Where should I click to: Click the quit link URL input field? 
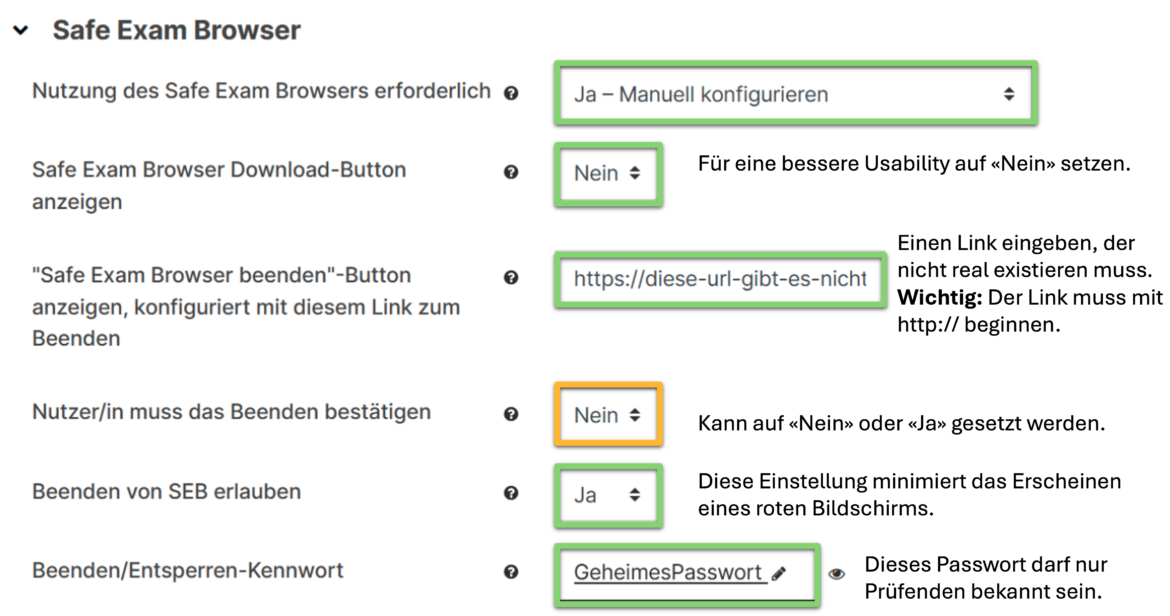click(x=719, y=279)
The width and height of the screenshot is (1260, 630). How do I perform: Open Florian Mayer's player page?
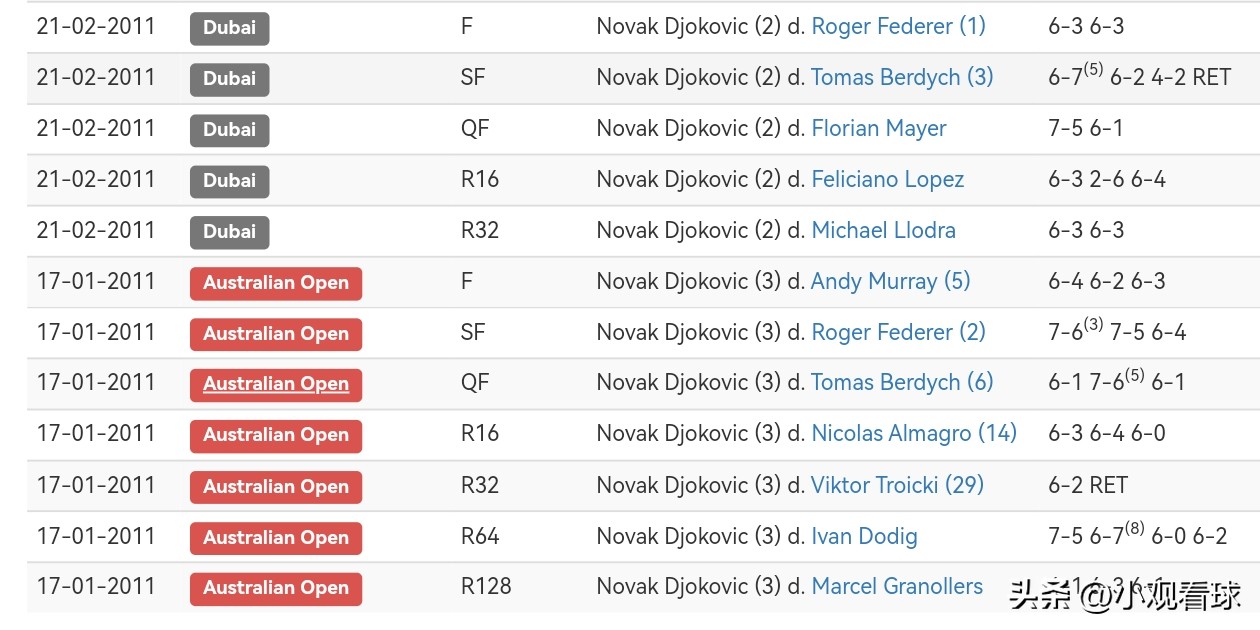coord(878,128)
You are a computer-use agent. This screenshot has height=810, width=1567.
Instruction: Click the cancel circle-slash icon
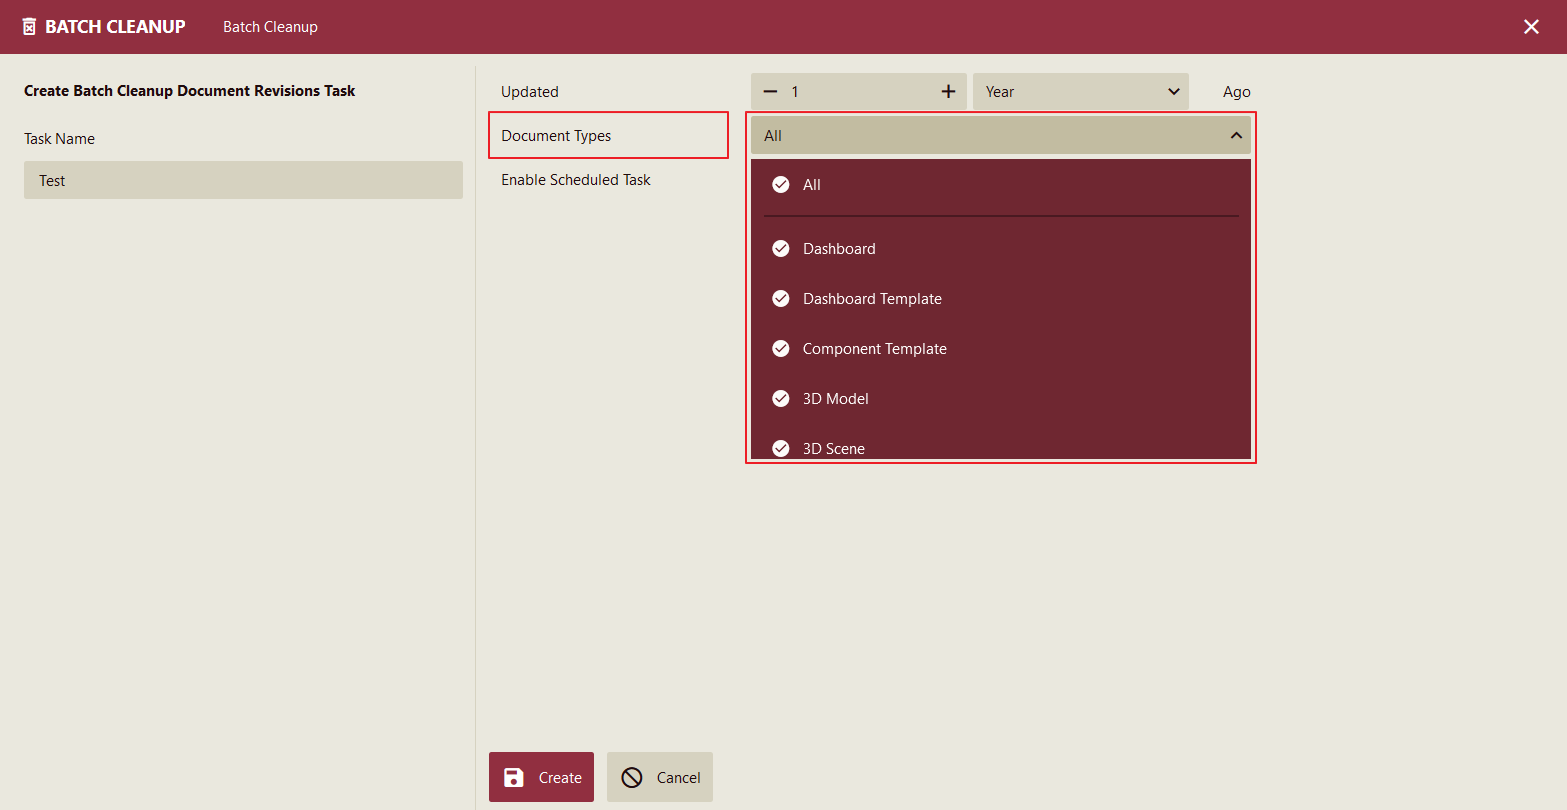(632, 778)
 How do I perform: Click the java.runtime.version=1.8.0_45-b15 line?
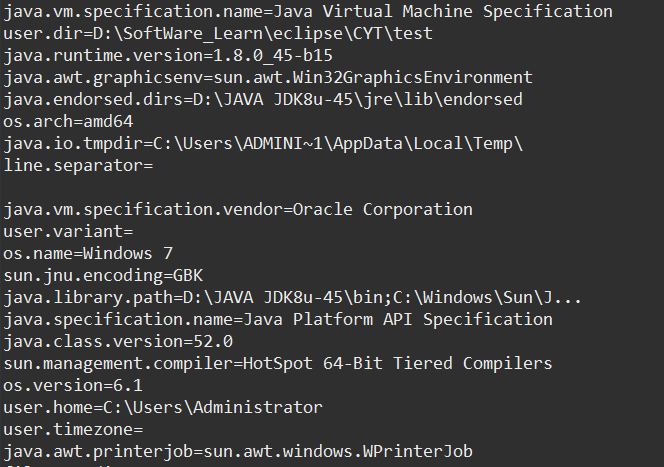[168, 55]
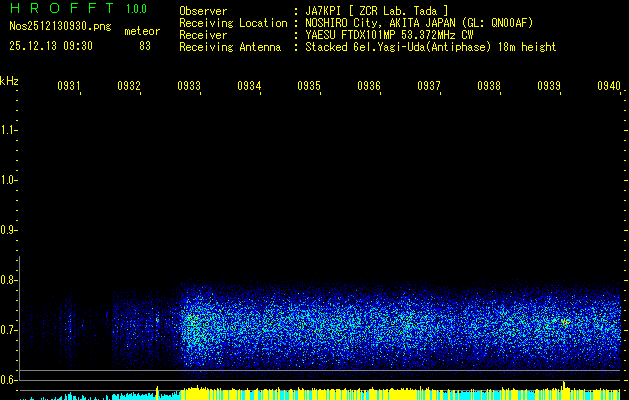
Task: Click the meteor count value 83
Action: point(145,46)
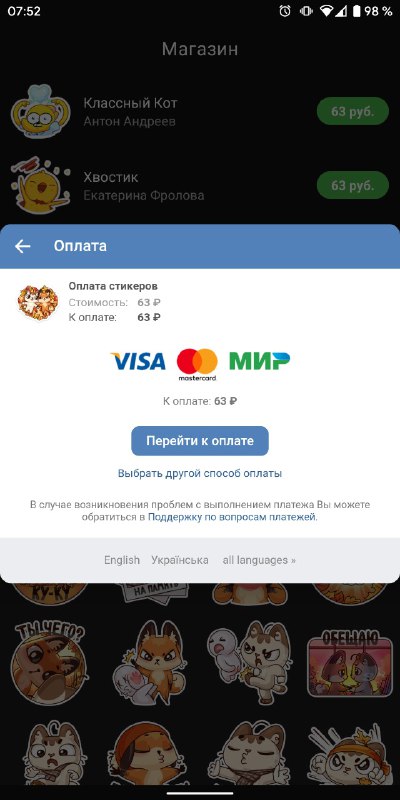
Task: Tap the Хвостик sticker icon
Action: [41, 185]
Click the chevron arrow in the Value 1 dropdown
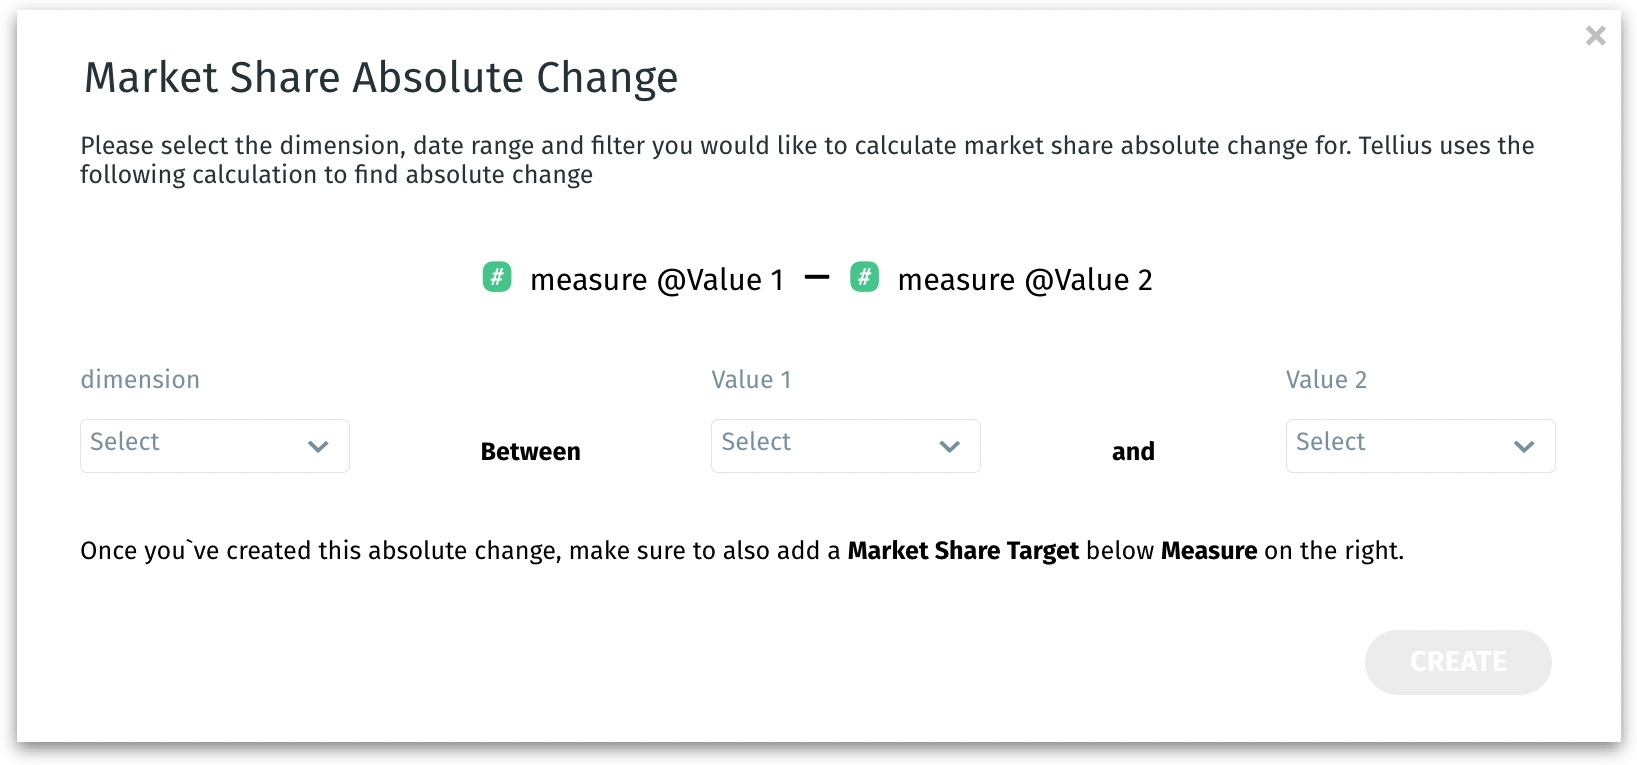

* EXERCISE AIM: All that belongs in the answer is the exact run of lines from the line containing "How do I perform: Click" to the end of the listing above, pictures removed.

* ANSWER TO THIS EXERCISE:
 How do I perform: Click the java.runtime.version=1.8.0_45-b15 line?
[168, 55]
Task: Click the meteor count value 83
Action: point(145,46)
Task: Tap the Хвостик sticker icon
Action: [41, 185]
Click the chevron arrow in the Value 1 dropdown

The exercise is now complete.